Okuduğum bir sözdü derin bir kitabın başlarında; ‘Ve insan kendi tanrısını hak etme gerekliliği nereden gelir?’ Yaşadığımız hayat seçimimiz bile değilken, neyi hak etmemiz gerekir. İnsan neden yaşamın anlamını aramaktan çok anlayamadığı hayatı erteleme fikri ile bir tanrı atar? Bu sistemde eğer ki düzeni, biçemi, yaradılışı kanıtlanabilir kılmayacak ise kimin yazdığına şahitlerinin dahi yaşamadığı bir kitabı sorgulamak neden günah? Tanrı sorgulayan kullarının ona zarar vereceğini düşünüyorsa neden yarattı?
Nitekim sınav olduğuna inanılan bir yaşamın acı sebebi gerçekten bir elma olabilecek kadar basit mi? Altında yatan sebep müthiş bir sapkınlık mı?
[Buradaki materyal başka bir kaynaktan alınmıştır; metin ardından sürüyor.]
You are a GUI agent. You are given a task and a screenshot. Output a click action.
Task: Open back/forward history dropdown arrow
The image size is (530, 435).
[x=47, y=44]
İnsanlar yüzyıllarca tanrı yarattı. Peki yüzyıllar içerisinde bizi kim yarattı? İlk peygamber mi haklı? Son olarak adlandırılan mı? Yeni bir peygamber doğmuş olamaz mı? Tanrı bizimle birlikte Büyük bir gelişimde resmediyor hayatı. İnsanları betimlemeleri beni gülünç bir durum algısına sevk ediyor.
İnsanlar için gerçek algılanabilirliği yok eden bir inanç sistemi söz konusu. Bu durum çalışmaya ikna edilmesi gereken makineler yarattı.
Denizler ortasında bak yelkensiz bıraktın,
Öylesine yıktın ki bütün inançlarımı;
Beni bensiz bıraktın; beni sensiz bıraktın.